Staff must be aware of and conform to the requirements of the Caldicott recommendations:

  • Electronic transfer of any confidential information, once approved by the practice Manager / Senior Partner, must be transmitted via the NHS Net.
  • Staff must take particular care that confidential information is not transmitted in error by email or over the internet
  • Staff who suspects a breach of confidentiality must inform the practice Manager / Senior Partner immediately.
  • Any breach of confidentiality will be considered as a serious disciplinary offence and may lead to dismissal.
  • Staff remain bound by the requirement to keep information confidential, even when they are no longer employed at the practice.
  • All staff will be required to sign the practices Confidentiality Statement, as detailed below.
  • It is expected that members of staff will comply with the law and guidance / codes of conduct laid down by their respective regulatory and professional bodies.

Obligations for employers

The employer must ensure that confidential information can be stored securely on the premises and that there are processes in place to guarantee confidentiality. The employer must make sure that all individuals to whom this protocol is relevant have read, understood and signed this protocol. The employer must review and update this protocol on a regular basis.

Children and Young People

The practice recognises that the principles of confidentiality apply equally to all patients, irrespective of age.

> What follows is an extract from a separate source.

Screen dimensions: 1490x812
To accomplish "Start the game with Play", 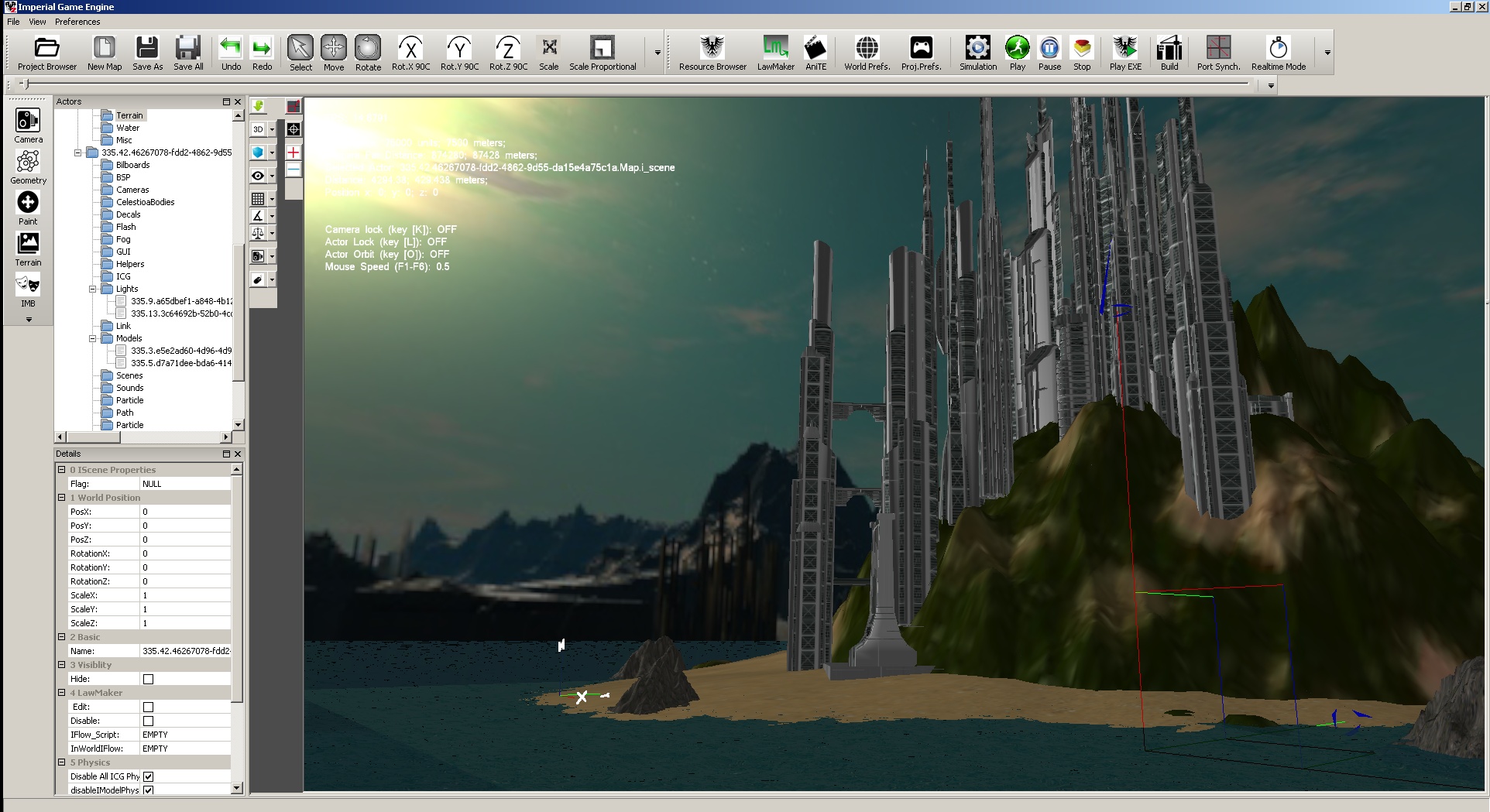I will click(1017, 53).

The practice will ensure that its staff recognise that all patients under 16 are entitled to the same level of confidentiality as all other patients, including being respectful of any request to withhold information from their parents or guardians and take all necessary steps to ensure that this right of confidentiality is not inadvertently breached.

Where a young person requests a consultation at the practice premises, they will be booked in to see a clinician in the normal way.

In the event that a young person attends the surgery without a pre-booked consultation and without adult support, the normal procedure for providing them with a consultation appointment will take place.

If the request is for an urgent appointment, the young person will be triaged by referral to a practice nurse.

Should the young person independently request medical advice or treatment (including contraceptive advice, abortion, other treatments and surgical procedures), the practice clinician involved in the consultation with the young person will determine their competency and capability to understand the choices of treatment available and the consequences of such treatment. If the young person is under the age of 16, the clinician will try to take reasonable steps to persuade them to involve the parent(s).

When such competency and capability is deemed to exist, the practice clinician will provide appropriate medical advice or initiate suitable treatment.

Information disclosures

When a decision is taken to disclose information about a patient to a third party due to safeguarding concerns / public information, the patient should always be told and asked for consent before the disclosure unless it would be unsafe or not practical to do so.

In the circumstances that consent can not be sought, then there must be clear reasons and necessity for sharing the information.

Disclosures or confidential information about patients to a third party must be made to the appropriate person or organisation and in accordance with the principles of the Data Protection Act 1998 (Annex1), the NHS Confidentiality Code of Practice and the GMC’s Good Medical Practice.